"Monsieur le Duc, I shall be but too happy to accompany you, if you will arrange the party. I do not think that I know—quite how."
Richelieu bowed his thanks, and looked long into her honest gray eyes. "I will call for you in my coach at seven, madame, if you will permit. I bid you—au revoir." With a bow such as he would have given to a superior in rank, he moved away, making room for M. de Soubise, who had settled upon his compliment, and was itching to have it out before it should lose flavor with silent rehearsal.
Richelieu did not remain much longer in the room. Towards the end of the promenade his Majesty, his dog Charlotte under one arm, unexpectedly made his appearance, negligent in manner, intent, as it seemed, on speaking with Deborah. Richelieu saw the King with a new feeling. It was the first time that he had ever thought of Louis as holding interests foreign to his own. Hitherto they had been allies in every council, in every amusement. Now, at last, in desire and intention, they were separated, and it was a woman who stood between them. Richelieu shook himself. His thoughts were becoming bitter. Cutting short an exchange of graces with Mme. de Mirepoix, he left the rooms, and, informing the grand chamberlain that he would be unable to assist at the royal couche that evening, sought his own apartment, and was put to bed by his valet, not to sleep, but to plan, to twist, to turn, and still, with a new, unconquerable dread, to anticipate the morrow.
Morning came late.
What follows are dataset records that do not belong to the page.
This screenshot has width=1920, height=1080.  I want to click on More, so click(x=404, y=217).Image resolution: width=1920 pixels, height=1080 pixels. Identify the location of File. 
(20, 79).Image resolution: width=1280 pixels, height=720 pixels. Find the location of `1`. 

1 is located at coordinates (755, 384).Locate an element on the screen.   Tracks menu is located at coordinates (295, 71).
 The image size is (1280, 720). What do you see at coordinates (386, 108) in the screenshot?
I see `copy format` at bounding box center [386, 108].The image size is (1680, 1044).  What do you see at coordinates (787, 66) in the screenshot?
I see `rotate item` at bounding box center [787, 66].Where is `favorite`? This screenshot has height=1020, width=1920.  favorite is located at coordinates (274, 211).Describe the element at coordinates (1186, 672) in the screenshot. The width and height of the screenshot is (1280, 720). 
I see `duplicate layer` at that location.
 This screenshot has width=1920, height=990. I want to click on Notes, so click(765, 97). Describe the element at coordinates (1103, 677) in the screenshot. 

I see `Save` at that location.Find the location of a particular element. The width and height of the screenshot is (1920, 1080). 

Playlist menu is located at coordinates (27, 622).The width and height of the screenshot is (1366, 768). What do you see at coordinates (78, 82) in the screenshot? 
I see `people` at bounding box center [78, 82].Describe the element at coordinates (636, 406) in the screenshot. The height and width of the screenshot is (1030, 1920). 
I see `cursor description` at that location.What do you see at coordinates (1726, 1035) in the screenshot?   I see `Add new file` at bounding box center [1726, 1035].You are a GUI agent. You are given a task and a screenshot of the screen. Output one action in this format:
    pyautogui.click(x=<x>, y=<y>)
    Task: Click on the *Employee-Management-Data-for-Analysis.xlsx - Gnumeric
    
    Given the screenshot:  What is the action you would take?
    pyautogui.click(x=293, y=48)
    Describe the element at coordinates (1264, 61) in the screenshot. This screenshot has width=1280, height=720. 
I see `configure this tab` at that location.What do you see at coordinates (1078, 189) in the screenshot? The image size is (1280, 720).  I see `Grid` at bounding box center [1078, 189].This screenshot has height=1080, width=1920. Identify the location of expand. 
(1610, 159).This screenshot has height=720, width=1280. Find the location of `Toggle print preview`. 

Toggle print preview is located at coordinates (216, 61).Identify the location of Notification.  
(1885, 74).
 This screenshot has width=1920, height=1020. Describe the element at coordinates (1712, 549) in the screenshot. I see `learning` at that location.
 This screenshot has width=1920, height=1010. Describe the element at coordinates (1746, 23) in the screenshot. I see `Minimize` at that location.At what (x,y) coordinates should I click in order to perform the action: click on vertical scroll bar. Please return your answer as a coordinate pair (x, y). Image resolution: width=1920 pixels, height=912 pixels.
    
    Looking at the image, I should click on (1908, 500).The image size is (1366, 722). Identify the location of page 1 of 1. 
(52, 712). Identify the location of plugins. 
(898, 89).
Richelieu, in fact, rose with the dawn, for the King was always roused at eight, and it was the duty of the first gentleman, since he had been absent on the previous evening, to bring water in which his Majesty should wash, and to put the royal dressing-gown about the royal shoulders. Louis was in a quizzical mood, and tried, rather unkindly, to play with the feelings of his favorite courtier. Richelieu's sang-froid was imperturbable, however. He was now bound in honor to his own code to exhibit no trace of the feeling which, last night, he had almost been guilty of betraying, through nervous uncertainty.
The King dressed, he completed his prayers, despatched the early entries, and, when he was finally installed with his chocolate and eggs in the council-hall, where the matter of the Navarraise taxes was later to be taken up, Richelieu himself partook of a light breakfast, and then made a dignified progress towards the room of rooms—the Œil-de-Bœuf—where, possibly, his fate might, by accident, be already known. On his way through the halls of the gods and the grand gallery, he met not a few with the same destination in mind. Certainly none could have told, from his measured morning greetings, his offers or acceptance of snuff, his lightly witty words, what a tumult of anxiety raged within him. By this time d'Argenson must be entering Paris. Did any besides himself know that errand on which he went? More, did any surmise its result? How long had he still to remain in this, his home? Hours? Years? Was his dread, after all, reasonable? Had any one divulged to her his part in the Metz affair? True, it was Court property; but—ah! he had been very rash in the Alsatian city. Never should he forget the morning when he had cried out, before all the salon there, the news that Louis had grown worse in the last hours. Here, even now, like a ghost conjured up by memory, was young Monseigneur de Chartres, coming out from the Bull's-eye. Du Plessis, as he saluted, quivered. Then, with a gallant recuperation, he smiled to himself, and passed on into that little room of fate.
Considering that the hour was before morning mass, the Œil-de-Bœuf was unusually thronged. Both men and women were there, and the place hummed with conversation. For the first moment or two Richelieu held off from the company, judging, by means of his trained ear and his long experience, the nature of the gossip from the key of the conglomerate sound. It varied to-day, now high with laughter, now more ominous, again medium with uncertainty. The omen was good. It boded no definite evils of knowledge—yet. Thereupon the Duke permitted himself to be accosted by M. de Pont-de-Vesle, of the King's formal household, an old man, tall and lean, wearing his wig à la Catogan, and with a miniature of Ninon de l'Enclos in his snuff-box.
"Good-morning, Monsieur the Grand-Nephew! Whom does the King receive to-day during the little hours?" With the question he proffered snuff.
"Thank you. Ah! You use civet. The King does not receive to-day. He is in council. Machault reads the report," returned Richelieu, very civilly, considering the fact that Pont-de-Vesle had addressed him in the form which, of all others, he most disliked.
"Ah! When his Majesty has not hunted for a week we are all forlorn. When he takes to council—Ciel!—it is like the beginning of a reign of Maintenon. How do you perfume your snuff?"
"Oh, it is something aromatic, composed for me by Castaigne, of Paris. Sandalwood, cinnamon, attar—I forget the rest. Do me the honor to try it."